Acknowledging X is the law and saying "X is above question or reproach BECAUSE it's the law/BECAUSE "smarter" people wrote it centuries ago" is absurd.
The 2nd Amendment, amazingly, has nothing to say about AR-15s.
The reason?
It was written well before such technology was even a gleam in that mad genie's eye.
But the genie is out of the bottle now, and you can't pretend it isn't, or act as if it's still 1789.
You have to address this as if it's 2013...because it is.
I'll say it again:
"The right of the people to keep and bear arms shall not be infringed" DOES NOT =
"People should be allowed ALL ARMS."
If you disagree, then please explain why you'd take issue with someone owning a nuclear bomb.
I have to imagine at that point even the most ardent "for defense" arms defenders will balk.
SO.
Why are bombs not OK, but guns are?
The 2nd says nothing about not allowing bombs...
Possibly because nuclear bombs had not yet been discovered?
The 2nd was written at a time when the most destructive thing you could own domestically, just about, was a cannon.

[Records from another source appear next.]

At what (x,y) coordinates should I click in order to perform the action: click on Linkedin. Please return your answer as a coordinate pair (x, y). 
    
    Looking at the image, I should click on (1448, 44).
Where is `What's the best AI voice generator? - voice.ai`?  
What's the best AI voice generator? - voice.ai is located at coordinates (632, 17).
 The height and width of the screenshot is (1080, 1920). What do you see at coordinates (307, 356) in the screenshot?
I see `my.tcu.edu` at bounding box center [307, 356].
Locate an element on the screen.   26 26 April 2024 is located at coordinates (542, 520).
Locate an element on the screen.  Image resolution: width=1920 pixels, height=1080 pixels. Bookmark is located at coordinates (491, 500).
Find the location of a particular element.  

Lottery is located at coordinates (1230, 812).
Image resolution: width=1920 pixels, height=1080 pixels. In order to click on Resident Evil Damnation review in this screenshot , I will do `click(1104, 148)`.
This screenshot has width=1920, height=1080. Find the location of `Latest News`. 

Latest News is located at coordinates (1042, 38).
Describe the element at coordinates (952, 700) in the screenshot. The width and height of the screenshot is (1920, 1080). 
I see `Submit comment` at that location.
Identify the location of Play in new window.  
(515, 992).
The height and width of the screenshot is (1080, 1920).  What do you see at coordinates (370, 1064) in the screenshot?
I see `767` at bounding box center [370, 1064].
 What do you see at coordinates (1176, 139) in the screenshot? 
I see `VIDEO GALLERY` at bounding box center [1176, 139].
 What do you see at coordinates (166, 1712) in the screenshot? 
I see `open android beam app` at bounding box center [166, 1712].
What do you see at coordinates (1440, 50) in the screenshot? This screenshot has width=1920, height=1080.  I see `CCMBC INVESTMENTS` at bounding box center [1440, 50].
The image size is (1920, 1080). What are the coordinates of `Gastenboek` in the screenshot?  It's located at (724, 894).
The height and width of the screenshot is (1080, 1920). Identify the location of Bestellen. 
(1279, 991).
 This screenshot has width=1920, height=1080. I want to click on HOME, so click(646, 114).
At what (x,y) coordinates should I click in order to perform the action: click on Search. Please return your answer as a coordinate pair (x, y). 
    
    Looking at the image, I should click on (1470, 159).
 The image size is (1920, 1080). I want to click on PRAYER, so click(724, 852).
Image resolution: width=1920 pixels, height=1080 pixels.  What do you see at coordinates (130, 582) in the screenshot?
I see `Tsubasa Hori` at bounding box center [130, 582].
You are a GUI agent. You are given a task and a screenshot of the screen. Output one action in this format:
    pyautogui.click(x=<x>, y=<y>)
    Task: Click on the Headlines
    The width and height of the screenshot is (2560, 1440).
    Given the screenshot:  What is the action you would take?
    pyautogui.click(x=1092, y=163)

Do you think that The Founders would be perfectly OK with people owning, say, rocket launchers?
If not, why?
"The right to bear arms" after all...
More than anything, I have to end by restating--
1. The Founders DID *NOT* know better than us just because we've built them monuments and they're (again, rightly) legends...they didn't know how to run a 2013 America better than WE do.
2. You cannot defend your position, thus, by clinging to The Founders or "what The Founders wrote/said," again, these are also the same people, in many cases, who would look at our current President as 3/5 of a person (and even if you despise Obama, I have to imagine everyone here is above considering ANYONE sub-human like that.)
3. You have to consider the 2nd Amendment in the context of the world it was written in, and not to do so is both fallacious and to a certain extent a bit of legal cowardice...
Granted I've never gone myself, obviously, and correct me if I'm wrong, UK citizens:
But my Shakespeare professor last semester (and current English Renaissance Lit professor) spent a good few years at studying in England, and according to her, you DO NOT get up from the table to pee in the middle of a fancy dinner party and break social convention, and likewise, actors who go to The Black Duck get very drunk in-between shows.
:p
OK, all that's what she said as well, and had to say it, but relevantly--
She said there's quite a bit of English law from centuries back still on the books, technically, and, as is the case when you have a centuries-old nation, there are quite a few rather wacky technicalities from the 1700s one fellow student exploited before a professor exploited a similar 1700s-era, arcane, no-one-follows-it-anymore technicality to get back at said smartass student.
I obviously have no way of knowing if that's true or not, but if it is...and I have to imagine there's at least some degree of truth to her story...
Then clearly laws still on the books can become arcane, and you can't just blindly expect those who came before you to be in possession of more enlightened smarts, as it were.